Retype the lines below exactly, from the one that contains "This screenshot has height=735, width=1000." through the last, and leave every picture out.

Given data
★ ★ ★

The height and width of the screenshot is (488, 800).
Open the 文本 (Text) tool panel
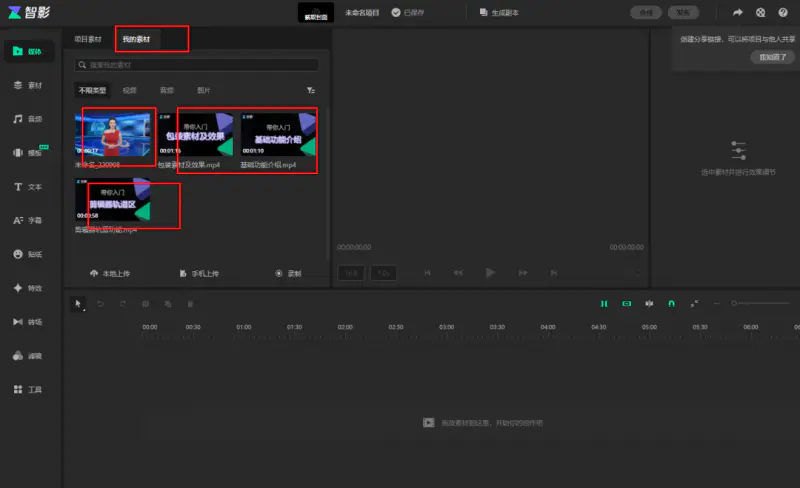[x=27, y=187]
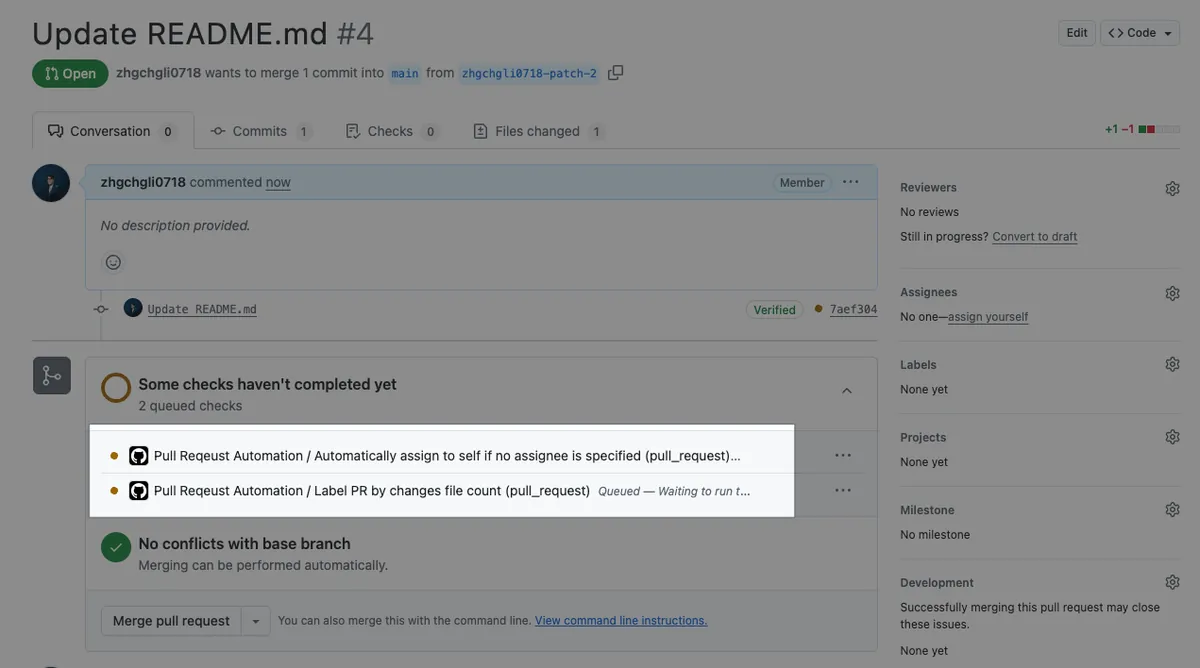
Task: Switch to the Commits tab
Action: tap(259, 131)
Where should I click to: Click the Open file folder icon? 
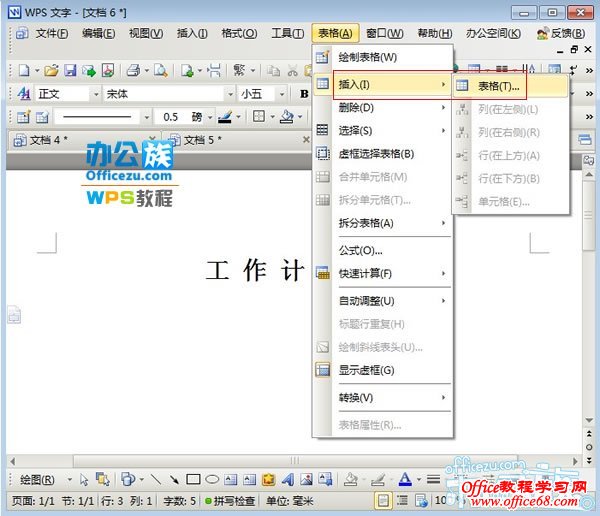(x=50, y=70)
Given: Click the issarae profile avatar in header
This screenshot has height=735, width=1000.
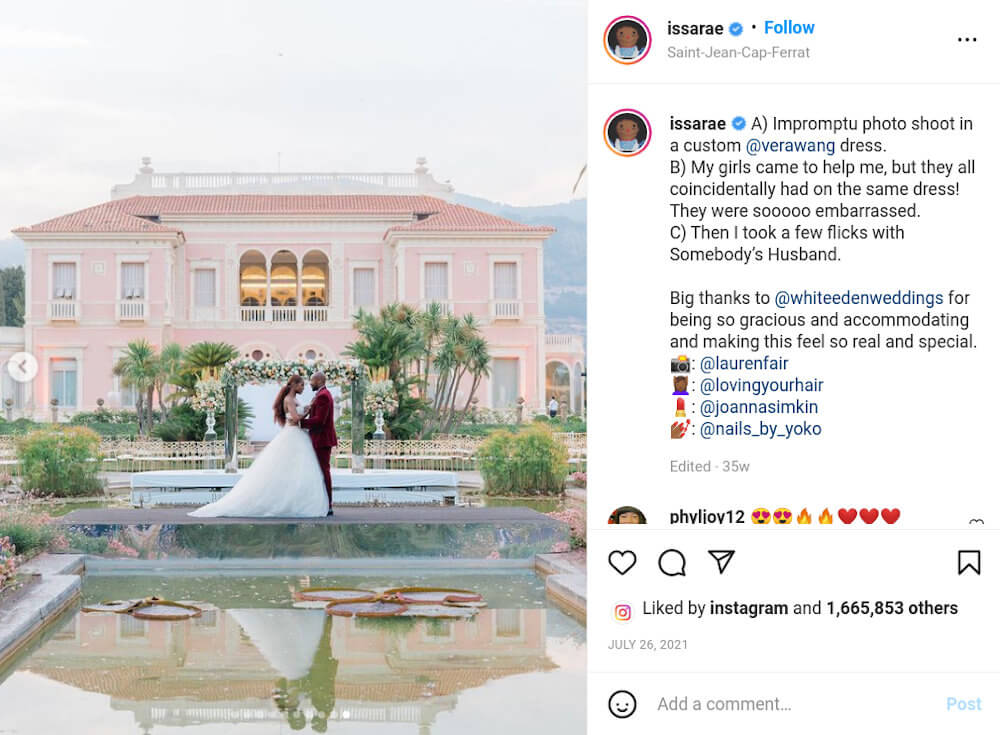Looking at the screenshot, I should (x=628, y=40).
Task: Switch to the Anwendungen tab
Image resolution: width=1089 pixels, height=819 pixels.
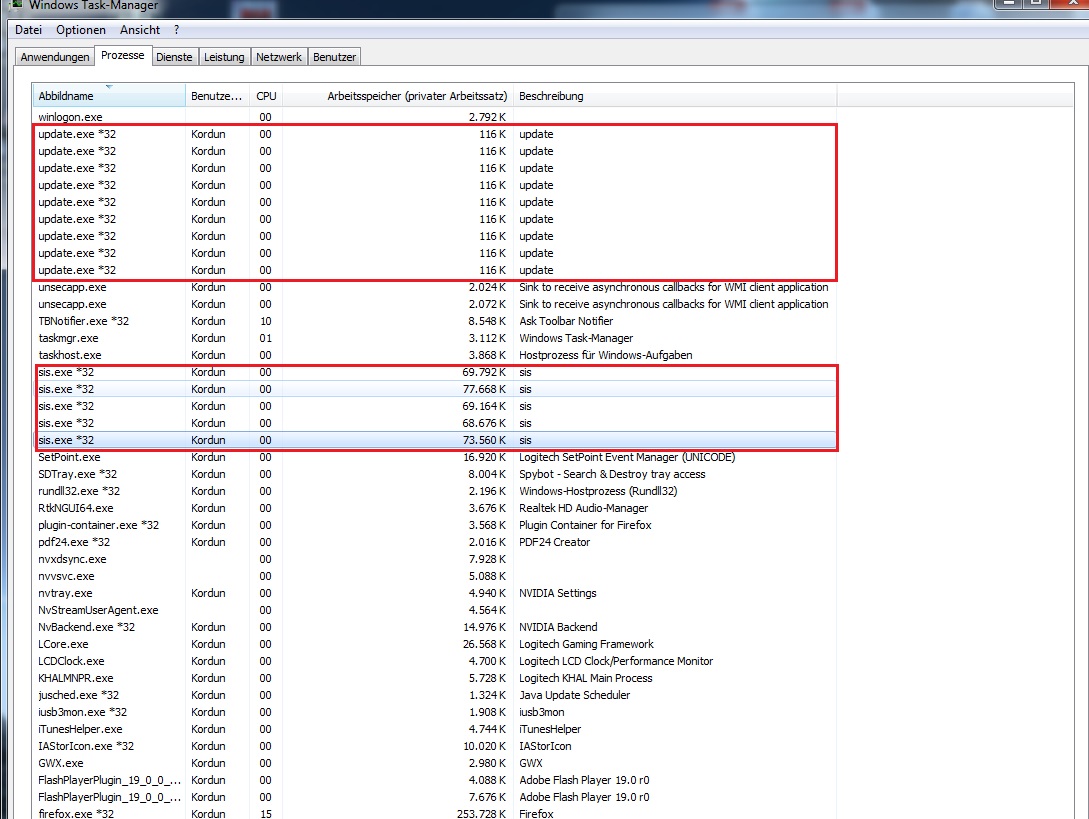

★ ★ ★

Solved problem
This screenshot has height=735, width=1000.
Looking at the screenshot, I should (x=628, y=40).
Task: Switch to the Anwendungen tab
Image resolution: width=1089 pixels, height=819 pixels.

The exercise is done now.